Assignment
In your copy, each record should read exactly as it does below, and no pictures should be present.

Stored entries
-=-=-=-=-
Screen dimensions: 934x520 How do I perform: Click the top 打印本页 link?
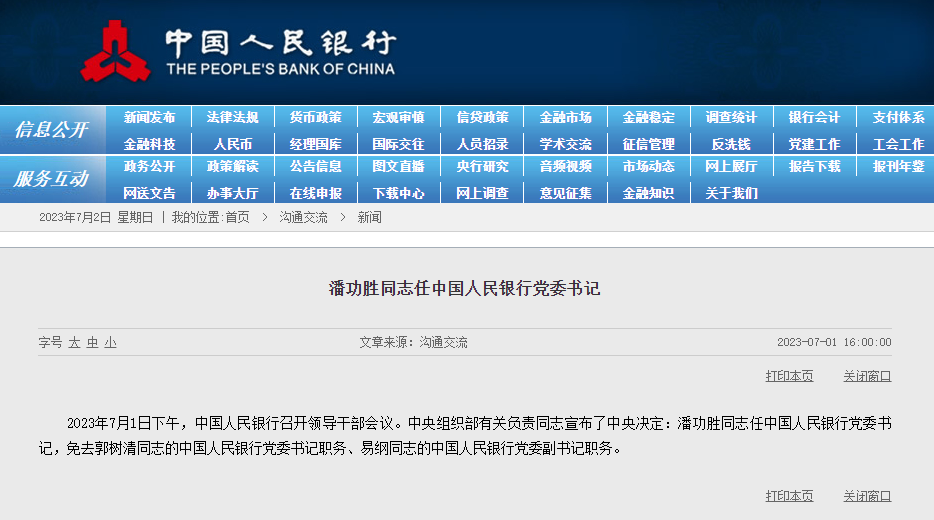[789, 376]
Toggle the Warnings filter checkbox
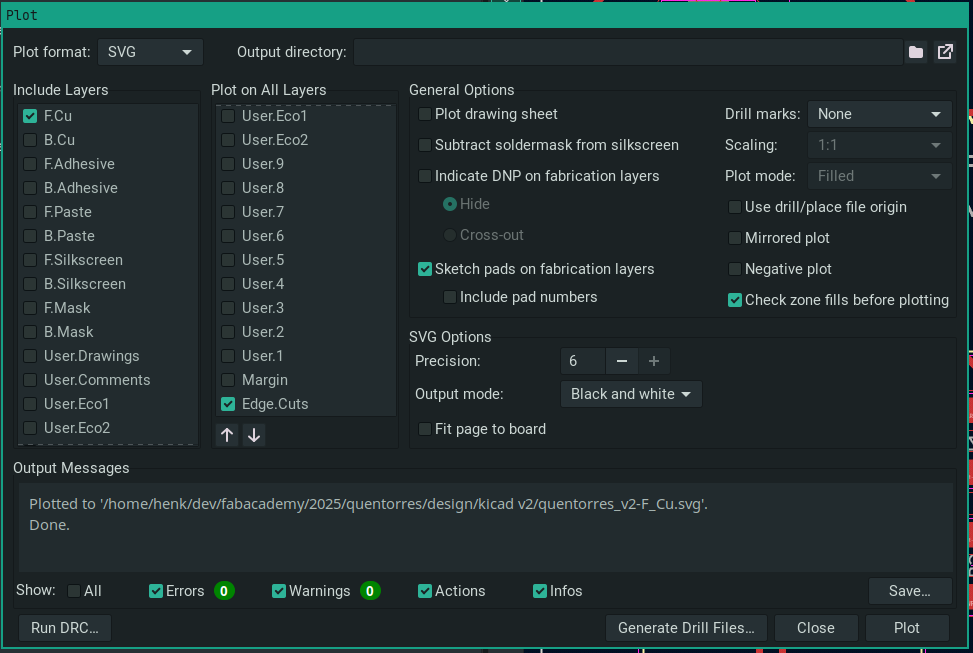Viewport: 973px width, 653px height. tap(279, 591)
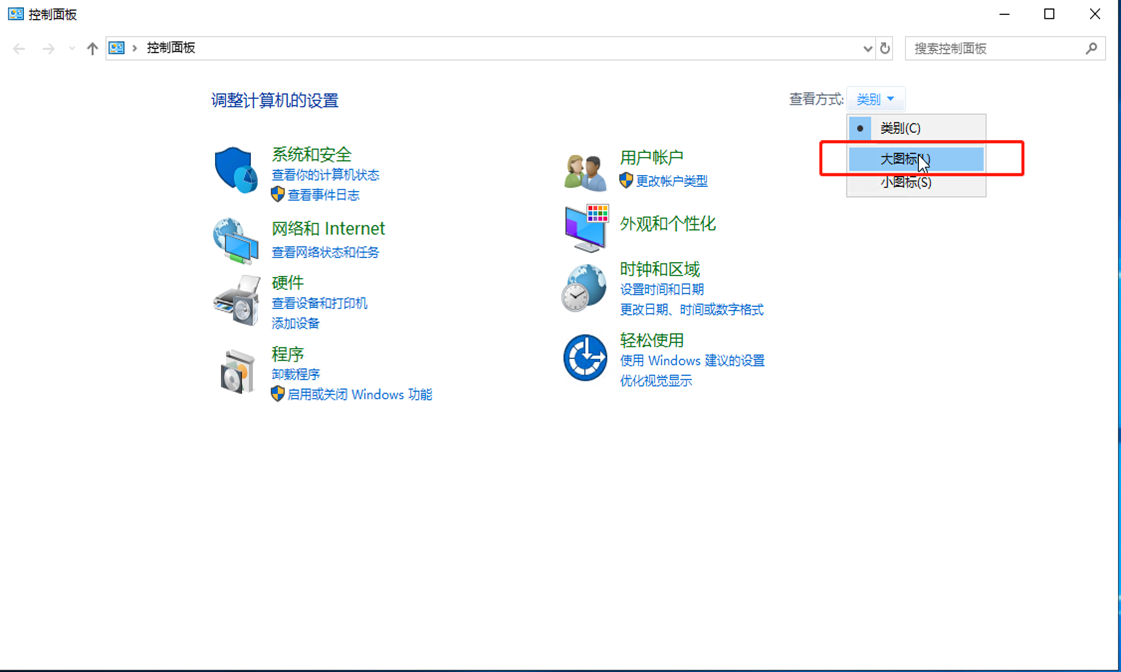Image resolution: width=1121 pixels, height=672 pixels.
Task: Click the 程序 disc box icon
Action: 238,372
-=-=-=-=-
Result
Screen dimensions: 934x520 How do I perform: Click the top 打印本页 link?
[789, 376]
Toggle the Warnings filter checkbox
Viewport: 973px width, 653px height. tap(279, 591)
Image resolution: width=1121 pixels, height=672 pixels.
Task: Click the 程序 disc box icon
Action: 238,372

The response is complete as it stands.